▶ _TASK STATEMENT_: Copy, word for word, the line containing "Open capture options gear icon" and each line that follows it in the entries below; pictures do not belong in the copy.

Stored dataset items:
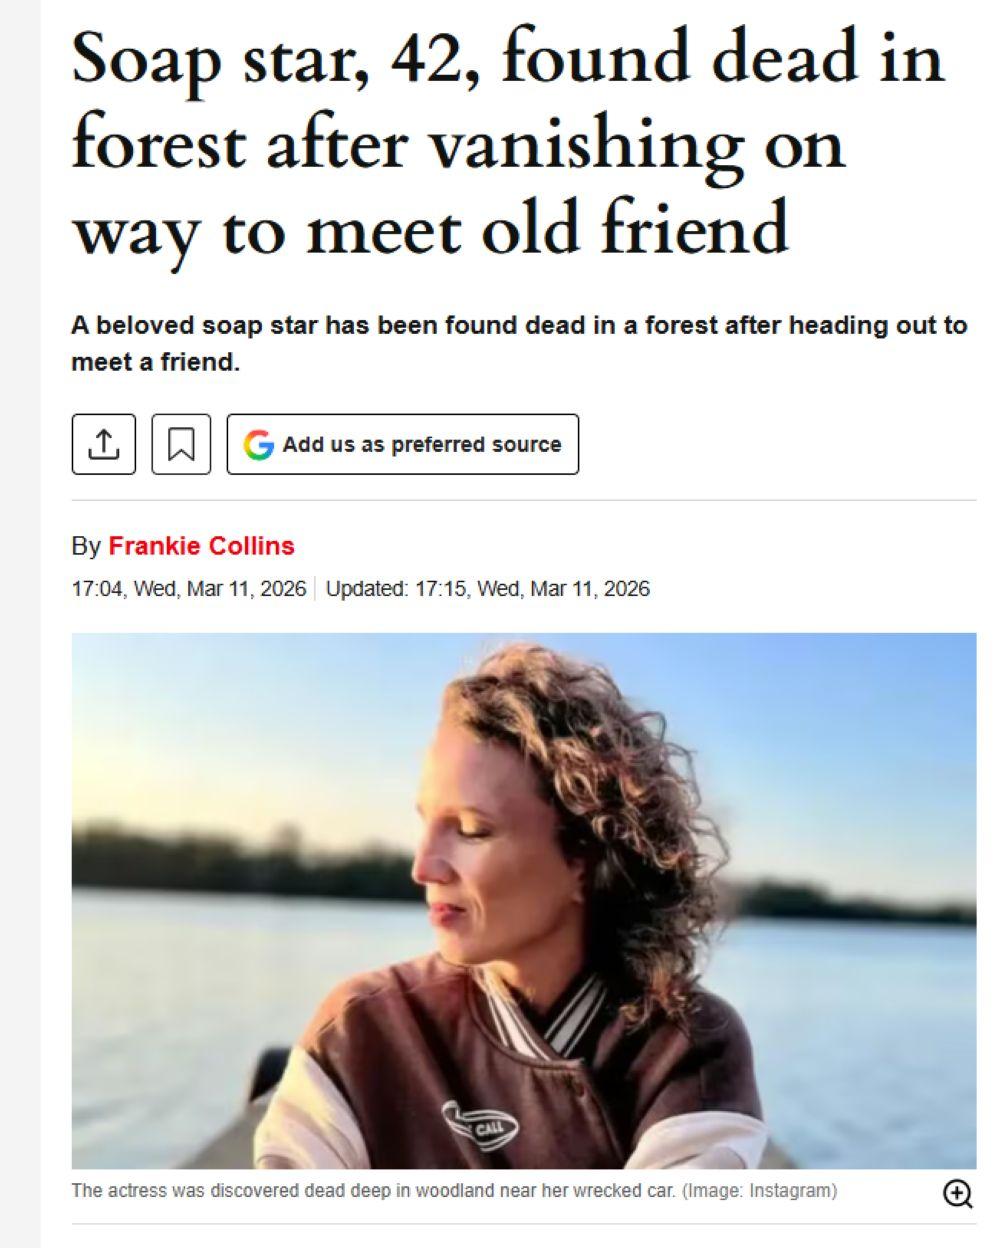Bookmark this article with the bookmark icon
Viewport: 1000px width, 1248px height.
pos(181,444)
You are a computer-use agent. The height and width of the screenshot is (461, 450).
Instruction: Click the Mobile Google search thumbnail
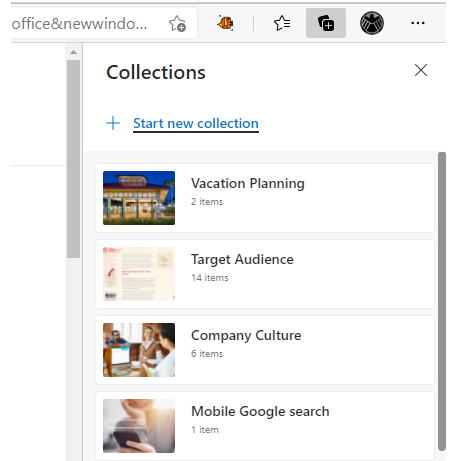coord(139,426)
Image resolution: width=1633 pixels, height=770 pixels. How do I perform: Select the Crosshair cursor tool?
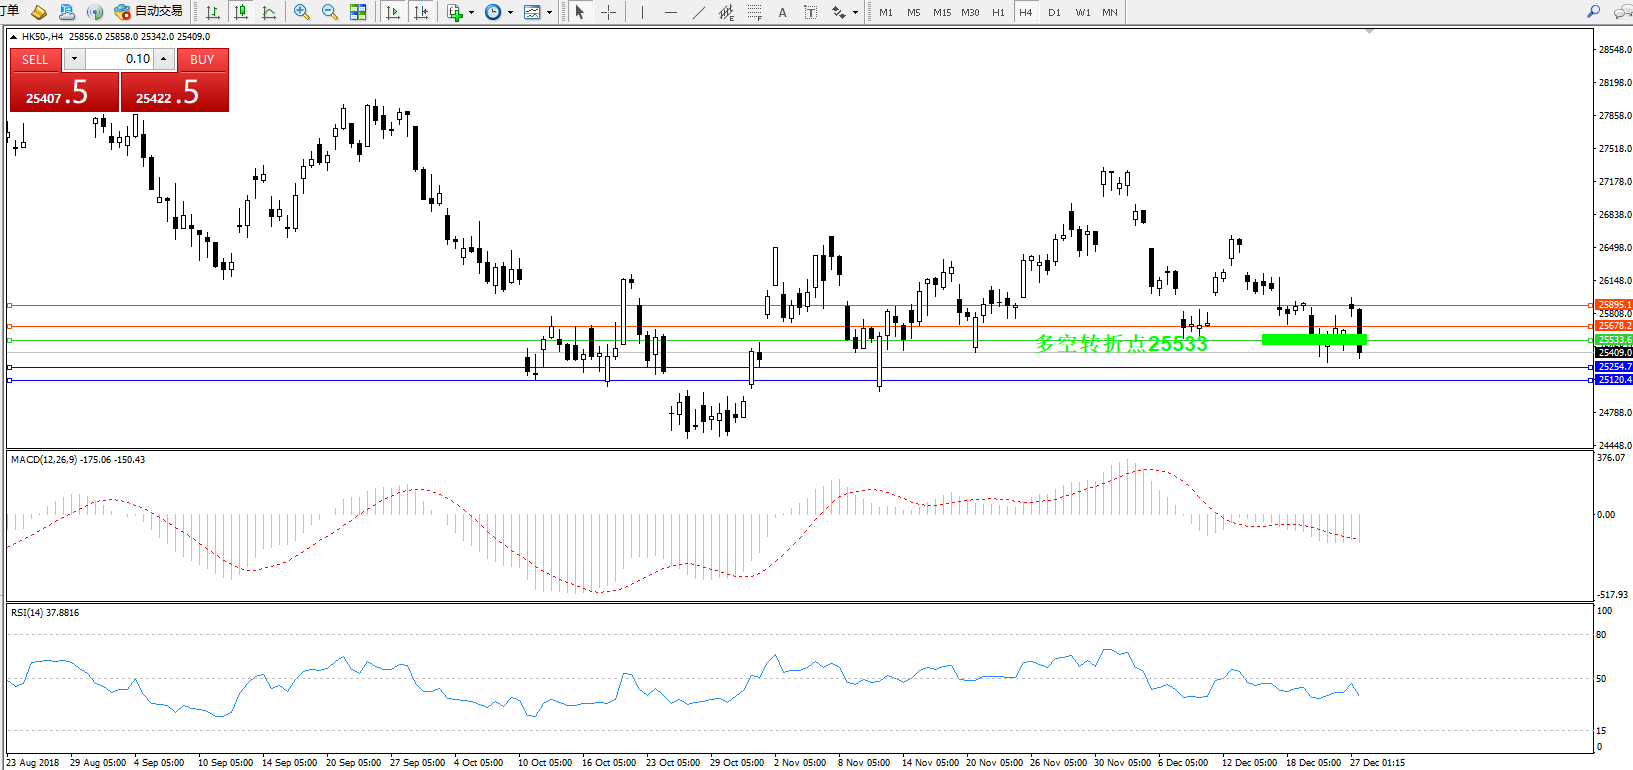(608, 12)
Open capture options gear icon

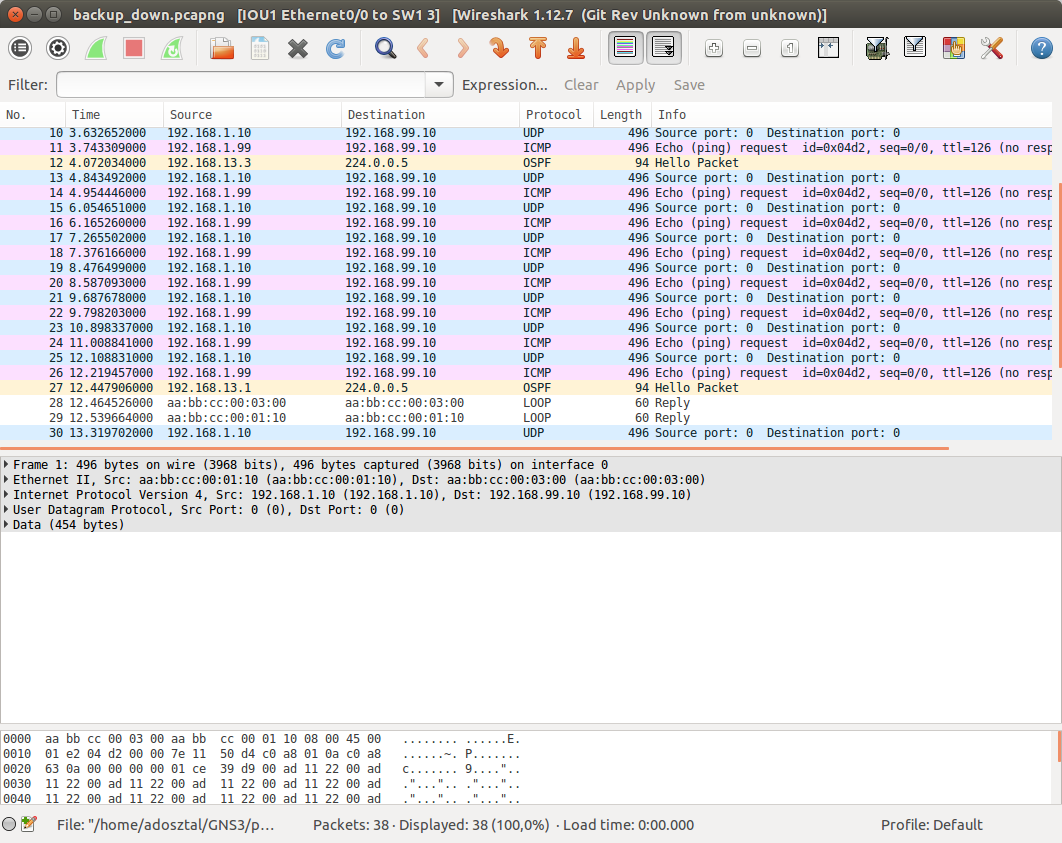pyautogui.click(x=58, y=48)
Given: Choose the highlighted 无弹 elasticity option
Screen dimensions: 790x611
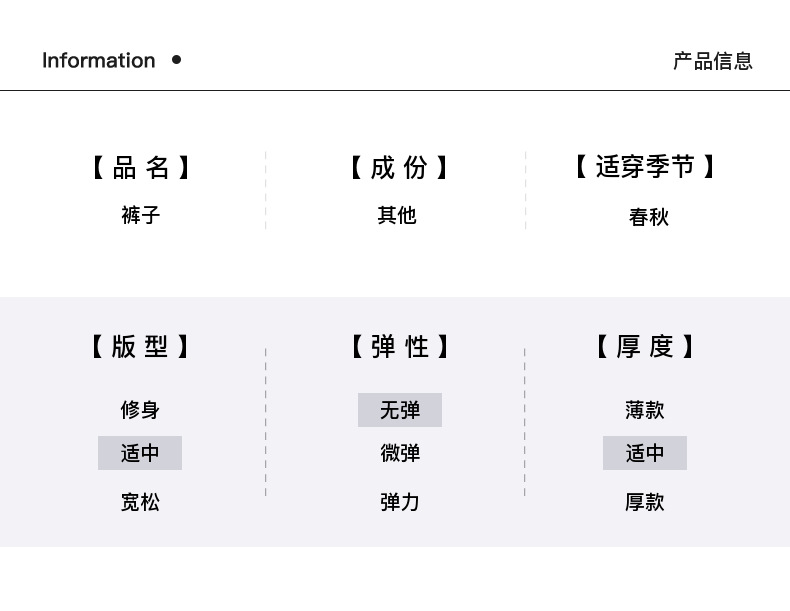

▶ _EXERCISE RESPONSE_:
Open capture options gear icon

pyautogui.click(x=58, y=48)
Given: Choose the highlighted 无弹 elasticity option
Screen dimensions: 790x611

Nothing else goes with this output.